■ **Task requirements**: Please return all of the data exactly as written.

■ **Dataset records**:
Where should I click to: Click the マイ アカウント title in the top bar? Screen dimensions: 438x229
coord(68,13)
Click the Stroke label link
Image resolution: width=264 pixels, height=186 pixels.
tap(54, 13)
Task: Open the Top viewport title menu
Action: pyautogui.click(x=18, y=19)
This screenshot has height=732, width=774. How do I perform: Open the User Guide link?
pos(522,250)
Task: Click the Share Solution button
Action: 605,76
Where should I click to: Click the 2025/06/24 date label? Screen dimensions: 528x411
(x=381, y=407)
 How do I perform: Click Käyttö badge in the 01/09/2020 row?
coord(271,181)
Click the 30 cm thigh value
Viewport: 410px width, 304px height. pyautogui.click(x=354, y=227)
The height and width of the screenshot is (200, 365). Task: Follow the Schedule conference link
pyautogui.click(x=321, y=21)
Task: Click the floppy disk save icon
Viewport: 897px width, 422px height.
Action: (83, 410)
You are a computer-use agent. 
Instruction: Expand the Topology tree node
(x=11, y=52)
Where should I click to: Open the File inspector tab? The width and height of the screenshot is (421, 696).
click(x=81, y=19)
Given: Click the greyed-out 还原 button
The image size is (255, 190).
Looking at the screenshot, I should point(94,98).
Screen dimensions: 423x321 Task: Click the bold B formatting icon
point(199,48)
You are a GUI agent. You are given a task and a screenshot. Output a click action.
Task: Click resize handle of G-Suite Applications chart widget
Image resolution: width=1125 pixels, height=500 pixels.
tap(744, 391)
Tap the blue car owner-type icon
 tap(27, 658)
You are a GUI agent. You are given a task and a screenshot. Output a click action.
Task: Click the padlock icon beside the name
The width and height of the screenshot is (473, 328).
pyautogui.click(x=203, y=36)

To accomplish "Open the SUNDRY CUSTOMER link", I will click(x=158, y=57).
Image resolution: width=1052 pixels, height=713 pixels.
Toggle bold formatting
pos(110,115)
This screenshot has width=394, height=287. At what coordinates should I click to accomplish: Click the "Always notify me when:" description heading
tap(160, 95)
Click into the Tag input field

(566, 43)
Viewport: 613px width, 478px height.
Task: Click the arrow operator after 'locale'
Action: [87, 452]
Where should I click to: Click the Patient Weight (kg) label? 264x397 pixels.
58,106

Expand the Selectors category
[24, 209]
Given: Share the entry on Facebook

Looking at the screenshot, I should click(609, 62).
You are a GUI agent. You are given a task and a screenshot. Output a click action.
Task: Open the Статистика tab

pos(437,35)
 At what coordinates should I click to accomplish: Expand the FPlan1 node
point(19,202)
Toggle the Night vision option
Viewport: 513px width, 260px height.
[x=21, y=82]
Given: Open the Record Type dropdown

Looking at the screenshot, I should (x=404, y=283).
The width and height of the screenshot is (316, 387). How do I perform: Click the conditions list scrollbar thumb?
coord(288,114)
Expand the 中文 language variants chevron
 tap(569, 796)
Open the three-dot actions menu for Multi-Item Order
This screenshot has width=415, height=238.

■ **Completed exercise**:
Where should I click to: Click the マイ アカウント title in the top bar? Screen dimensions: 438x229
coord(68,13)
Click the Stroke label link
Image resolution: width=264 pixels, height=186 pixels.
tap(54, 13)
Task: Open the Top viewport title menu
Action: pyautogui.click(x=18, y=19)
This screenshot has height=732, width=774. How do I perform: Open the User Guide link?
pos(522,250)
Task: Click the Share Solution button
Action: 605,76
Where should I click to: Click the 2025/06/24 date label? Screen dimensions: 528x411
(x=381, y=407)
 How do I perform: Click Käyttö badge in the 01/09/2020 row?
coord(271,181)
Click the 30 cm thigh value
Viewport: 410px width, 304px height. pyautogui.click(x=354, y=227)
The height and width of the screenshot is (200, 365). Task: Follow the Schedule conference link
pyautogui.click(x=321, y=21)
Task: Click the floppy disk save icon
Viewport: 897px width, 422px height.
Action: (83, 410)
You are a computer-use agent. 
Instruction: Expand the Topology tree node
(x=11, y=52)
Where should I click to: Open the File inspector tab? The width and height of the screenshot is (421, 696).
click(x=81, y=19)
Given: Click the greyed-out 还原 button
The image size is (255, 190).
Looking at the screenshot, I should point(94,98).
Screen dimensions: 423x321 Task: Click the bold B formatting icon
point(199,48)
You are a GUI agent. You are given a task and a screenshot. Output a click action.
Task: Click resize handle of G-Suite Applications chart widget
Image resolution: width=1125 pixels, height=500 pixels.
tap(744, 391)
Tap the blue car owner-type icon
 tap(27, 658)
You are a GUI agent. You are given a task and a screenshot. Output a click action.
Task: Click the padlock icon beside the name
The width and height of the screenshot is (473, 328).
pyautogui.click(x=203, y=36)

To accomplish "Open the SUNDRY CUSTOMER link", I will click(x=158, y=57).
Image resolution: width=1052 pixels, height=713 pixels.
Toggle bold formatting
pos(110,115)
This screenshot has width=394, height=287. At what coordinates should I click to accomplish: Click the "Always notify me when:" description heading
tap(160, 95)
Click into the Tag input field

(566, 43)
Viewport: 613px width, 478px height.
Task: Click the arrow operator after 'locale'
Action: [87, 452]
Where should I click to: Click the Patient Weight (kg) label? 264x397 pixels.
58,106

Expand the Selectors category
[24, 209]
Given: Share the entry on Facebook

Looking at the screenshot, I should click(609, 62).
You are a GUI agent. You are given a task and a screenshot. Output a click action.
Task: Open the Статистика tab

pos(437,35)
 At what coordinates should I click to accomplish: Expand the FPlan1 node
point(19,202)
Toggle the Night vision option
Viewport: 513px width, 260px height.
[x=21, y=82]
Given: Open the Record Type dropdown

Looking at the screenshot, I should (x=404, y=283).
The width and height of the screenshot is (316, 387). How do I perform: Click the conditions list scrollbar thumb?
coord(288,114)
Expand the 中文 language variants chevron
 tap(569, 796)
Open the three-dot actions menu for Multi-Item Order
This screenshot has width=415, height=238.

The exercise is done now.